The University of Melbourne has been criticised for promoting a lecturer’s “hateful” book.
Sheila Jeffreys, a sexual politics lecturer at the University of Melbourne, is the author of Gender Hurts: A Feminist Analysis of the Politics of Transgenderism.
In the book Jeffreys argues against society’s acceptance of transgenderism, saying it is a “hugely harmful phenomenon” that is “invariably born of severe psychological distress”.
Professor Jeffreys says the book “highlights the distress caused to the partners and families of transgender people, and the agonizing regret sometimes felt by people who switch gender”.
Executive director of Transgender Victoria Sally Goldner says these views are incorrect and possibly dangerous.
“It’s certainly not accurate, it’s spreading prejudiced information,” she told Catalyst. “Sheila’s views simply do not represent the realities of transgender existence, and a vulnerable person questioning their gender identity that hears that could be severely damaged.”
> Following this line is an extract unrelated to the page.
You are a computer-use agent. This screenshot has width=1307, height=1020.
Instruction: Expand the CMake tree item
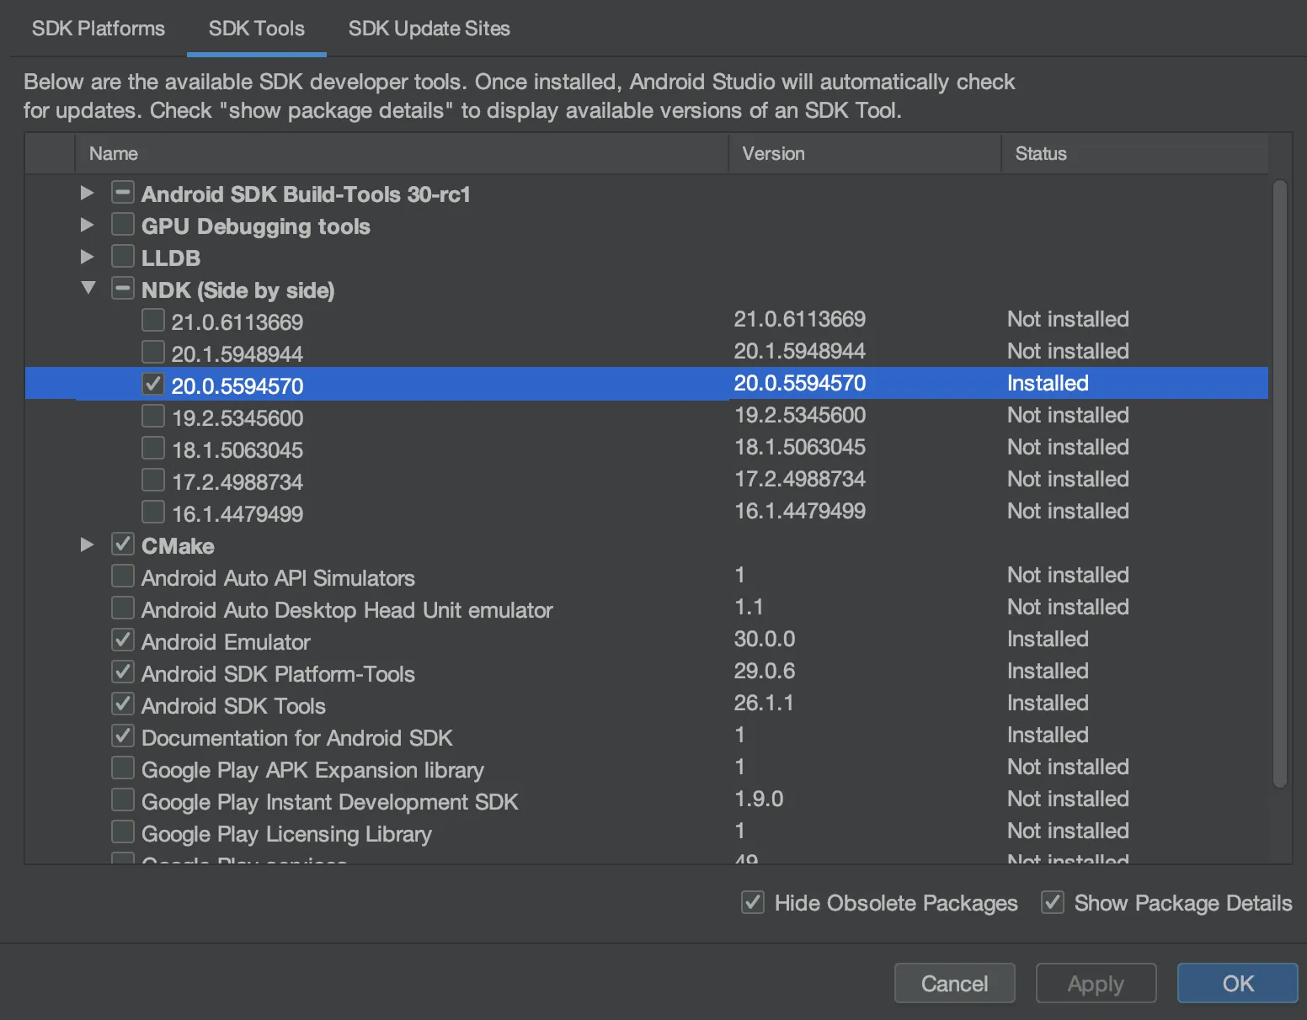pyautogui.click(x=87, y=545)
But Jeffreys says the book is not a direct attack on transgender individuals.
“The book is a political, historical and sociological critique of the practice of transgenderism,” she said via email. “It says nothing negative about persons who transgender, although it is critical of the published ideas of some of those who transgender.
“I argue that transgenderism is a harmful practice and that has nothing whatsoever to do with hating those who transgender. In the book I show considerable sympathy with the harms that those who transgender experience, particularly those who change their minds and detransition.”
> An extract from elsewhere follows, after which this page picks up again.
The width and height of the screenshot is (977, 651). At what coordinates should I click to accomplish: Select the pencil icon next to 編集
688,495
The University of Melbourne’s newsroom promoted Jeffreys’ book in a press release, and Goldner says she is concerned the university is associating itself with these views.
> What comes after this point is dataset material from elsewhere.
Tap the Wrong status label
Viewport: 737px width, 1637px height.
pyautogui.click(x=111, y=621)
“In human terms, it is disconcerting that they would promote a book that probably does not have an opinion backed by facts, logic and evidence,” she said. “Possibly there is an argument about academic freedom, but let’s put a hypothetical. Let’s say someone at the university published a book saying people with a certain skin colour were less intelligent, would that be allowed to be published or promoted? Probably not.”
But this sort of comparison is a “character assassination”, according to Jeffreys.
“There is absolutely no comparison whatsoever with being racist,” she said. “It would be useful if some of my critics read my work and then took issue with particular ideas.”
She says there should be no problem with the University of Melbourne being associated with the book.
“Of course I think it is reasonable for the university to promote my book,” she said. “It is extremely scholarly, like all my nine books in my long career.”
However Goldner says university students need to voice their concerns about the book.
“The only positive that may come out of it is it may prompt some trans students to take a stand against that sort of stuff,” she said.
Gender Hurts, published by Routledge Press, was released on 15 April. In it, Professor Jeffreys claims radical feminism sees transgenderism as damaging to women’s equality.
“When transgender rights are inscribed into law and adopted by institutions, they promote ideas harmful to women’s equality,” she says in the University of Melbourne press release.
Transgender historian and editor of The TransAdvocate Cristan Williams says although Professor Jeffreys is referred to as a “respected feminist theorist” in the press release, her views are not widely held.
“She is referring to it as a feminist critic, when in fact the vast majority of the feminist community reject her views,” she said. “Sheila Jeffreys is very good at equivocation and cherry picking, using personal stories to make sweeping generalisations about an entire population of human beings.”
Williams says she acknowledges Professor Jeffreys and the University of Melbourne’s freedom of speech, but the ensuring criticism must not be silenced.
“If the university wants to support that type of hate, that type of strong rejection of trans people, then trans people must have the right to strongly push back against that,” she said. “I certainly support freedom of speech, and I support her right to put her views out in the marketplace of ideas, because I think that it needs to be exposed and critiqued. What I would have a problem with is silencing the critique that is bound to follow, and framing the critique as censorship and silencing.”
Jeffreys says she thinks transgender students should read her book.
“I hope they will read the book because knowledge is power,” she says. “More and more persons who transgender are detransitioning and more and more blogs and websites are devoted to this It is important that those considering embarking on this practice have all this information to inform their choices.”
Sheila Jeffreys has been at the University of Melbourne since 1991.